Regular expression (regex) to narrow a search
And after the web scraping? How to use the obtained data
The web scraping consists of obtaining the data but obviously we will have to use this data for some purpose. This is where two key processes come into play once the data is obtained:
Data hierarchy, ordering and filtering . Many times when we extract industrial amounts of data, before importing it to another platform we will have to ‘work’ on this data with precision in order to purify it for import.
Importing the data to another platform. Importing the data is another basic process. There are highly recommended tools with which we can work on platforms such as WordPress, such as the WP Ultimate CSV Importer plugin from the Smack Coders development studio (they also have a paid version, Ultimate CSV Importer Pro).
Google Spreadsheets sheet with data extracted with a web scrapper from the laliga.es and uefa.com websites. The data is ready to be imported to a website that runs on the WordPress CMS through the WP Ultimate CSV Importer
What tools are there to do web scraping?
I would definitely opt for two main tools: webscraper.io and import.io. Another third tool would be Scrapy.org. Here is a brief description of each of the tools along with a small assessment of who they will be useful for:
It is a plugin for the Google browser, Chrome. From my point of view, it is the tool that can get the most juice, although to use it you need to have a minimum knowledge of web layout to correctly identify the html selectors and, in some cases, it will also be useful to have some notions of regex (regular expression) to formulate the ‘scrape’ commands well.
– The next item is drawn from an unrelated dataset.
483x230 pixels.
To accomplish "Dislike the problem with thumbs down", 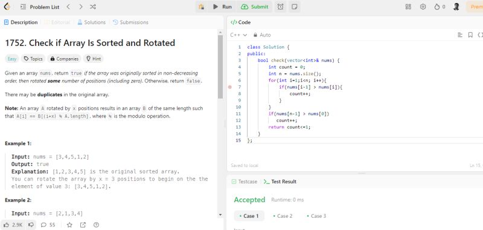I will coord(31,225).
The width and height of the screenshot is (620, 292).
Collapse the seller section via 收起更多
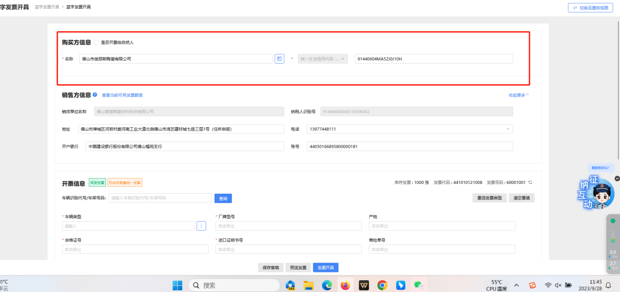pos(518,95)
It is a recommended tool for users with a certain knowledge of programming and web layout.
It can be used from the web control panel for basic scraping, although for more complex operations it is necessary to download the program. The program is nothing more than a browser built on the basis of free Chromium software (Chrome’s engine) specially modified for web scraping. It is an easy-to-use tool and that implies that you do not have to have specific programming knowledge to start experimenting with it. You have many options, although the freedom to program webscraping.io scraps is greater.
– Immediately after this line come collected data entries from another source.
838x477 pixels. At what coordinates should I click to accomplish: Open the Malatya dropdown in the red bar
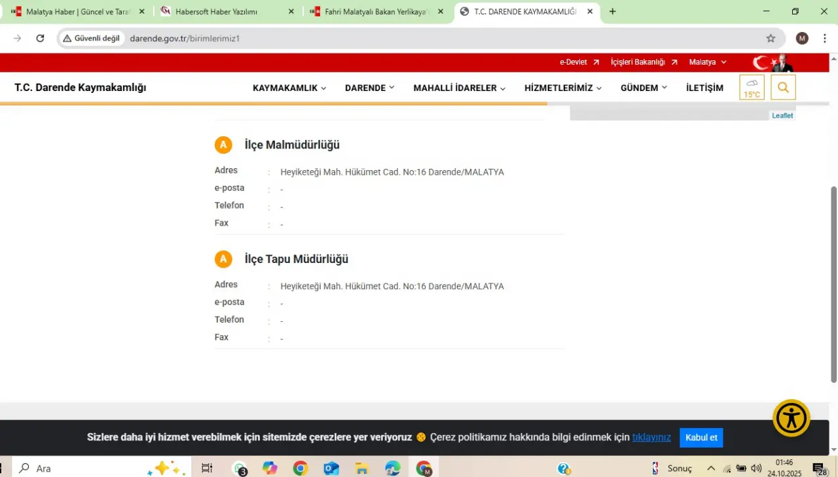(x=707, y=62)
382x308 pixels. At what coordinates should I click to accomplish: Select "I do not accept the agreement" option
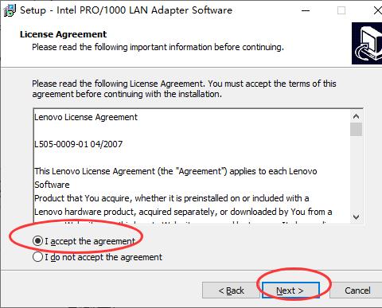[x=37, y=257]
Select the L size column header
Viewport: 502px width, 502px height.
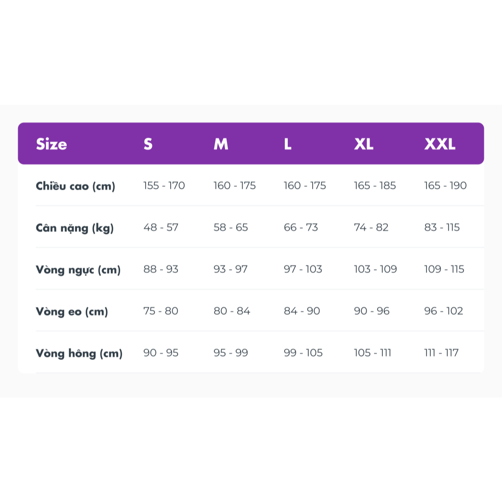[x=288, y=144]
It can be used by all types of users as long as they are familiar with the basic concepts of the web world and with data visualization tools such as Excel and Google Spreadsheets.
It is a tool that works with the Python programming language. To use it, obviously, you must have advanced knowledge of Python programming. From my point of view it is quite a complex tool to handle and not open to everyone at all. Another handicap is that if you want to use the extracted data to work with spreadsheets, the process will be arithmetically complicated.
It is a tool 100% designed for programmers with advanced knowledge of Python and for projects that do not require a lot of data visualization work when working with the ‘scraping’ results (that is, without using more visual tools such as for example, spreadsheets).
Web scraping as a substitute for an API
An API (Application Programming Interface, in Spanish, application programming interface) is a tool that allows us to exchange data between several websites. Let’s say that we have a sports newspaper and that we have a section with statistics on soccer matches in it.
These data -in principle- are not filled in manually after each game. What sports newspaper websites tend to do is be connected to companies that have data centers. These companies are dedicated to providing access to this data through APIs. An API of this type will normally be a paid service.
With a regularly scheduled web scraper we can end up achieving the same result to update the data on our website. In fact, the import.io tool already has a service that converts the web scraper into an API. Of course, unlike the API, it is not going to be a ‘real-time’ process.